It’s beginning to feel like a long time since Mehran Seifollahi has had a break—not that he’s asking for one.
“You like to have a little bit of time to catch your breath,” he says with a laugh. “I’m not complaining. I’m lucky to have been in the biopharmaceutical industry for a long time, going from project to project. I enjoy the excitement of having one project after another.”
For Seifollahi, director of global engineering for MedImmune—a Maryland-based biotechnology development company that’s a subsidiary of AstraZeneca—that might mean having to travel halfway around the world to join another project before the one that he’s currently working on has even been completed.
That scenario played out in 2015 when Seifollahi was heading a $200 million-plus expansion of AstraZeneca’s manufacturing facility in Frederick, Maryland. MedImmune has used the facility since 1999 to make Synagis, which is a biologics medicine used to help prevent a serious lung disease caused by respiratory syncytial virus.
The expansion, which adds roughly 40,000 square feet to the existing facility, includes new manufacturing, laboratory, and administrative space to help facilitate the development of additional biologics treatments.

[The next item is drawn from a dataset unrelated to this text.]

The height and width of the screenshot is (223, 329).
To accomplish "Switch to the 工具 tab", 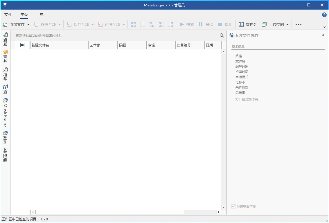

“As program director, I was managing that project and a number of others,” he says. “It’s still ongoing, but I was needed [in] Russia to finish another pharmaceutical project there.”
So Seifollahi jumped from one $200 million-plus project to another—AstraZeneca’s state-of-the-art formulation and packaging facility in the Kaluga region of the Russian Federation. The new facility adds to the company’s expansion of its global manufacturing capabilities and will focus on final-stage manufacturing, packaging, and quality control.
Although changing projects before completion isn’t typical for Seifollahi, he says most large projects include other experienced project managers that can step in to keep development on track as others are called upon to bring their expertise to some of the more challenging job sites.
Seifollahi’s background, which includes time working on global projects for Merck & Co. and Amgen, made him an ideal fit to bring the Kaluga project to completion in 2016. Development of the new facility had faced numerous challenges due to such factors as securing the required variety of permits related to operating, as well as the turnover of the facility to AstraZeneca.
“One of the biggest challenges I face day-to-day is to get all the documentation requirements met,” he says. “The regulation in terms of documentation is to some extent very different and cumbersome compared to what we do in the US or [other parts of] Europe.”
That’s not to say that building facilities that house both the research and production of a variety of medicines are taken lightly anywhere else in the world. There are standards that AstraZeneca and MedImmune must meet in terms of compliance with all aspects of current good manufacturing practices, as well as regulatory requirements that are specific to different regions throughout the world.
Although these standards must be met wherever the company builds, Seifollahi says there’s a familiarity to US processes, and that even from a language perspective, building in French-, Italian-, and Spanish-speaking countries presents less of a challenge because of common themes in the languages that can be applied across the board. The Russian language, he says, is different, and requires schooling in the language—something not all employees experienced previously. Thankfully, Seifollahi had.
“My first priority [in Kaluga] was to make the team work as one and then to meet all the design and documentation challenges,” he says. “I think we’ve made great progress in that regard.”
The Kaluga site is expected to become fully operational in 2017, and at press time, Seifollahi says his work on the project should be complete by the second half of 2016. It might not be clear as to where he’ll go next for AstraZeneca and MedImmune, but there’s no shortage of options.
“We have a very exciting pipeline, which means that groups like us—global engineering—will be a lot busier than we already are to build the facilities and labs that our scientists need to further develop the science and manufacture potential drugs,” he says.
In other words, there might not be much time for Seifollahi to catch his breath once his work in Russia is done. Nevertheless, he’d say he’s lucky.